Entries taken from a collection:
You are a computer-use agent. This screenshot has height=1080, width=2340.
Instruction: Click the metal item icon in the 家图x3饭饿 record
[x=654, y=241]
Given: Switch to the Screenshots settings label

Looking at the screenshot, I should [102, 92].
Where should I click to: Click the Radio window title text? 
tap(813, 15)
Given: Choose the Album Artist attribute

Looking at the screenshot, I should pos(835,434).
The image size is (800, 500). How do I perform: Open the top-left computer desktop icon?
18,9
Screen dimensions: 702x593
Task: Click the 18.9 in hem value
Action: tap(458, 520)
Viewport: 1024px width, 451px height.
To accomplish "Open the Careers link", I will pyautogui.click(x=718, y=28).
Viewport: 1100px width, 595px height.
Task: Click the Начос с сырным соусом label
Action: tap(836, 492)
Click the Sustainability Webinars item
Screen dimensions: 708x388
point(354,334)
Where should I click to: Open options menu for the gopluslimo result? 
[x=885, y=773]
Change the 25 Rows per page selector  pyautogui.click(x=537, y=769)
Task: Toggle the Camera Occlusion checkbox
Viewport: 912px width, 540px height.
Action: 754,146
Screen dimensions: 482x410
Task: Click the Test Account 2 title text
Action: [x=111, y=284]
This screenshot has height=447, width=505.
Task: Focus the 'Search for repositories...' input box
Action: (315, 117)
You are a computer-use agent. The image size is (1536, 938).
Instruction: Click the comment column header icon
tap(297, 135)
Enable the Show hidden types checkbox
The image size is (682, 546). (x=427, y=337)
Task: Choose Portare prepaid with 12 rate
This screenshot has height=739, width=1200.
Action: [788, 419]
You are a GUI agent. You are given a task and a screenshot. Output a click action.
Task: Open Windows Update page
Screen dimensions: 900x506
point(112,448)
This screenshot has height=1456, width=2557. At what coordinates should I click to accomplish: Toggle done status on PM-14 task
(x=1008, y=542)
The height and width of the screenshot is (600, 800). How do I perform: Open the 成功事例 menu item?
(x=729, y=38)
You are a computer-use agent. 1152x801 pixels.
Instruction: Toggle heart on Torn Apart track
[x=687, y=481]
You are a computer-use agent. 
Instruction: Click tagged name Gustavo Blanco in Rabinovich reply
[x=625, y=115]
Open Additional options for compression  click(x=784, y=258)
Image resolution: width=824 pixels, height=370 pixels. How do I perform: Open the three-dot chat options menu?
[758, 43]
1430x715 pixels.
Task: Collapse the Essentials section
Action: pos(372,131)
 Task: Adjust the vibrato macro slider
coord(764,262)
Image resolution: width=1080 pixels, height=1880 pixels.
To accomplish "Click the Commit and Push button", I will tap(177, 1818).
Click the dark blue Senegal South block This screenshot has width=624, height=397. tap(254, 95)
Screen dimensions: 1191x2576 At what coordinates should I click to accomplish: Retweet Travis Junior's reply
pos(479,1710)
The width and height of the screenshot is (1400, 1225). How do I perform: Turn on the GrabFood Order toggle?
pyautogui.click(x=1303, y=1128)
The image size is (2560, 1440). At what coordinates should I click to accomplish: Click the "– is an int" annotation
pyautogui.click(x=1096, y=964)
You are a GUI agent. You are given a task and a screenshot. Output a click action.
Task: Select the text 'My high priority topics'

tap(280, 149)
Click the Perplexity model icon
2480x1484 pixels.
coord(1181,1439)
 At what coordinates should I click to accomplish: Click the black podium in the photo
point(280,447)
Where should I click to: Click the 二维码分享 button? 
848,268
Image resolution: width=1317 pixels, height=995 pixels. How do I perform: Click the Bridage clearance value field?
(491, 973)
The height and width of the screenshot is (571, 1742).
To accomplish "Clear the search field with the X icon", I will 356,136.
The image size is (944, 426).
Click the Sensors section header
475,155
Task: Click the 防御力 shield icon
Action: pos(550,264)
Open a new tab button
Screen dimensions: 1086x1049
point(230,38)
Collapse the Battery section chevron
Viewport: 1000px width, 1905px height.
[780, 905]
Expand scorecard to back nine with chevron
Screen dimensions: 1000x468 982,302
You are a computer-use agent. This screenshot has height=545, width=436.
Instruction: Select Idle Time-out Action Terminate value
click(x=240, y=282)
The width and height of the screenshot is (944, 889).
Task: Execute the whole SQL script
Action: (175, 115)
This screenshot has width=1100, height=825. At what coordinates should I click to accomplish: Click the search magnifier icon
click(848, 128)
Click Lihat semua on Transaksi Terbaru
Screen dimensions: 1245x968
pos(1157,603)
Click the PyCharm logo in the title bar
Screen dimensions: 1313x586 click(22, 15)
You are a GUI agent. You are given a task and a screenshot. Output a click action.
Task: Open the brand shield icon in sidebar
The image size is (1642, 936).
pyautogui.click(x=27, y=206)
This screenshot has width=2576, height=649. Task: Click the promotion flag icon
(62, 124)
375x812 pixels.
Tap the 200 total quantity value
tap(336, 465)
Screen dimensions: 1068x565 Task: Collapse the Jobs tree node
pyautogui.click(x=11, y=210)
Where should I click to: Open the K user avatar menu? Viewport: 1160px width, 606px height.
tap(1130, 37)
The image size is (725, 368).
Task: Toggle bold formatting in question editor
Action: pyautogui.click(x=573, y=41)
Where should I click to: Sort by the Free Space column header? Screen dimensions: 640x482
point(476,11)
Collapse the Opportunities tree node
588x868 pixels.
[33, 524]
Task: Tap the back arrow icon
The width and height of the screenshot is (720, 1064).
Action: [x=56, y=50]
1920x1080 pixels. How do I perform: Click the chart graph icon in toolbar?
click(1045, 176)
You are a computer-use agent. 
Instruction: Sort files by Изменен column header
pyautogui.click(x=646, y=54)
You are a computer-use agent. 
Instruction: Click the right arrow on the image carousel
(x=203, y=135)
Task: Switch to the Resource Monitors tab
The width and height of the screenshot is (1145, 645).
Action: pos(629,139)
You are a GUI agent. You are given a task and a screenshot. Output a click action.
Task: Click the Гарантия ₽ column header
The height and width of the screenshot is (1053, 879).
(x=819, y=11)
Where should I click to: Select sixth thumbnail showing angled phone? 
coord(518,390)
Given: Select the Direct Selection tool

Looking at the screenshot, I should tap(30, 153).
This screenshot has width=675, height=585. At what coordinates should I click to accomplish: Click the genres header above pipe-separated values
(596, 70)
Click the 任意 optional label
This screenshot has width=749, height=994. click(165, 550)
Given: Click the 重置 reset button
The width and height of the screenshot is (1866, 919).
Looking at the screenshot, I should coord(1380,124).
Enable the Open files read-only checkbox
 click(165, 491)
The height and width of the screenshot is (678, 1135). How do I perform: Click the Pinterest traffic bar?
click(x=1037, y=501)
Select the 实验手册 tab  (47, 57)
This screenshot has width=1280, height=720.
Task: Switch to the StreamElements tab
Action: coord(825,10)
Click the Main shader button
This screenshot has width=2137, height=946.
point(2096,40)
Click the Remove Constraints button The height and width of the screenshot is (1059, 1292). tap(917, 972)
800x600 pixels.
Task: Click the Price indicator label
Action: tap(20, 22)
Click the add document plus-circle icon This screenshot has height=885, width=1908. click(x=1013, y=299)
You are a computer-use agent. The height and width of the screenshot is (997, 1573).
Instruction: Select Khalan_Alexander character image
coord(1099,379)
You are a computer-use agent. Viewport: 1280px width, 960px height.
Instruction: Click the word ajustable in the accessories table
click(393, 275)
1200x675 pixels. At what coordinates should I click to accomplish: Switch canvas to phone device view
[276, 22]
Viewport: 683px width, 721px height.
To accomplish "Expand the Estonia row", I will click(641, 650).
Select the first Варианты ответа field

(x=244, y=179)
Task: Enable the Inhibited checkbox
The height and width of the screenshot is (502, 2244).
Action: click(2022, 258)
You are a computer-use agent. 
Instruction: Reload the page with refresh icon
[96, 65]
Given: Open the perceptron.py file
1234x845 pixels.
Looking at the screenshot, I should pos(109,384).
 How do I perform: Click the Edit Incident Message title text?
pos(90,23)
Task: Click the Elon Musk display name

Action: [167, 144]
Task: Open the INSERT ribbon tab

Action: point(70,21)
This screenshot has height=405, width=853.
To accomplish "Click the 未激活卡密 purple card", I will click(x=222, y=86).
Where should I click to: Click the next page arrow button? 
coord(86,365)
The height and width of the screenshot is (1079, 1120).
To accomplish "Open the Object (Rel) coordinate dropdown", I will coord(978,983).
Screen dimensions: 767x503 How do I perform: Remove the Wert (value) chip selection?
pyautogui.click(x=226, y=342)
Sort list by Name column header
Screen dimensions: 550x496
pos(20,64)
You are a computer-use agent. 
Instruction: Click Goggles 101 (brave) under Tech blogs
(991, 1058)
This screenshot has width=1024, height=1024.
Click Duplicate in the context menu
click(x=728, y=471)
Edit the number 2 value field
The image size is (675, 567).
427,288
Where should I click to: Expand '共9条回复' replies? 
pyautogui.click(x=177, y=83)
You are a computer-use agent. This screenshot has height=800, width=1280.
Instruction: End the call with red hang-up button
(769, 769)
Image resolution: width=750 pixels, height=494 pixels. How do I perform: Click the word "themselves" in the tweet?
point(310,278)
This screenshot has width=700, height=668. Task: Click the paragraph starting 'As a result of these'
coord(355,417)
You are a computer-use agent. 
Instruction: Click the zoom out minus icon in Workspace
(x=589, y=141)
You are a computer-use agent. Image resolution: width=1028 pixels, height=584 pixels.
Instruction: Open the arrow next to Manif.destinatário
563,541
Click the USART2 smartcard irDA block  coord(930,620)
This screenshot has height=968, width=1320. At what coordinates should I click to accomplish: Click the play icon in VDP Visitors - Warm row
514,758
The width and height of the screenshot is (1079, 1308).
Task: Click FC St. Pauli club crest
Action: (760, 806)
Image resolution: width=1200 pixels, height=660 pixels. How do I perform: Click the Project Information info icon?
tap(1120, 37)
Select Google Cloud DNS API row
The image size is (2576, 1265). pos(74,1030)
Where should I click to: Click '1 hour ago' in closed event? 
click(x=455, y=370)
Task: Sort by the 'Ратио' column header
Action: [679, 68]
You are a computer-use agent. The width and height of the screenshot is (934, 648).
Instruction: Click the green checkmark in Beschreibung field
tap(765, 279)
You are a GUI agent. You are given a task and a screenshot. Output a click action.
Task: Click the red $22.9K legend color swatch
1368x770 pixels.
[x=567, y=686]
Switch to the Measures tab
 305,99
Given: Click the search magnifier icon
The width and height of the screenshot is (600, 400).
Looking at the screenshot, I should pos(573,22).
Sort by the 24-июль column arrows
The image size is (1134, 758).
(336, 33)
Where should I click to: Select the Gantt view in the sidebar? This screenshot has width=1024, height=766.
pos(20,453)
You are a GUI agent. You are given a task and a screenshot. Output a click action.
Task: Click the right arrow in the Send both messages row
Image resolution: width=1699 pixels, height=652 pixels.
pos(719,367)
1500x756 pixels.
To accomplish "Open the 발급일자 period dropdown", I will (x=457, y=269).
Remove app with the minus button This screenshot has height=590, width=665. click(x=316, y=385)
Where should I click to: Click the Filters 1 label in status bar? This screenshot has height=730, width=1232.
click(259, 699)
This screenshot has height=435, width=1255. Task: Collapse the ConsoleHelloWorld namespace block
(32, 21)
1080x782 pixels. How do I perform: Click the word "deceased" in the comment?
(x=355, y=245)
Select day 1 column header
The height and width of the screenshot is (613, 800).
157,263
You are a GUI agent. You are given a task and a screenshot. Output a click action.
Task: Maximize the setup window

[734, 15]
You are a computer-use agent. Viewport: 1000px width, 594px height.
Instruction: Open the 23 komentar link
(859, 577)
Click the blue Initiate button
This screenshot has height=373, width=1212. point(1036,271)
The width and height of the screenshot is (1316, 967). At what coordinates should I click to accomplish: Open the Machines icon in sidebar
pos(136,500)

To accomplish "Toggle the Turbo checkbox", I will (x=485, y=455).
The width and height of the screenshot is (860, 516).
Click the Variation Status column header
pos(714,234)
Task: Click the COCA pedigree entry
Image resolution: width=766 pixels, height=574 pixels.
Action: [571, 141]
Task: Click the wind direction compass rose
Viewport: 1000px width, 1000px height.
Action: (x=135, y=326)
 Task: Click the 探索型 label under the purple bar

— Exercise brief —
Of the lines above, extract only those from the line with "Where should I click to: Click the Radio" to the line with "Task: Choose Portare prepaid with 12 rate", both included, exactly as written.

— Output for this task —
Where should I click to: Click the Radio window title text? 
tap(813, 15)
Given: Choose the Album Artist attribute

Looking at the screenshot, I should pos(835,434).
The image size is (800, 500). How do I perform: Open the top-left computer desktop icon?
18,9
Screen dimensions: 702x593
Task: Click the 18.9 in hem value
Action: tap(458, 520)
Viewport: 1024px width, 451px height.
To accomplish "Open the Careers link", I will pyautogui.click(x=718, y=28).
Viewport: 1100px width, 595px height.
Task: Click the Начос с сырным соусом label
Action: tap(836, 492)
Click the Sustainability Webinars item
Screen dimensions: 708x388
point(354,334)
Where should I click to: Open options menu for the gopluslimo result? 
[x=885, y=773]
Change the 25 Rows per page selector  pyautogui.click(x=537, y=769)
Task: Toggle the Camera Occlusion checkbox
Viewport: 912px width, 540px height.
Action: 754,146
Screen dimensions: 482x410
Task: Click the Test Account 2 title text
Action: [x=111, y=284]
This screenshot has height=447, width=505.
Task: Focus the 'Search for repositories...' input box
Action: (315, 117)
You are a computer-use agent. The image size is (1536, 938).
Instruction: Click the comment column header icon
tap(297, 135)
Enable the Show hidden types checkbox
The image size is (682, 546). (x=427, y=337)
Task: Choose Portare prepaid with 12 rate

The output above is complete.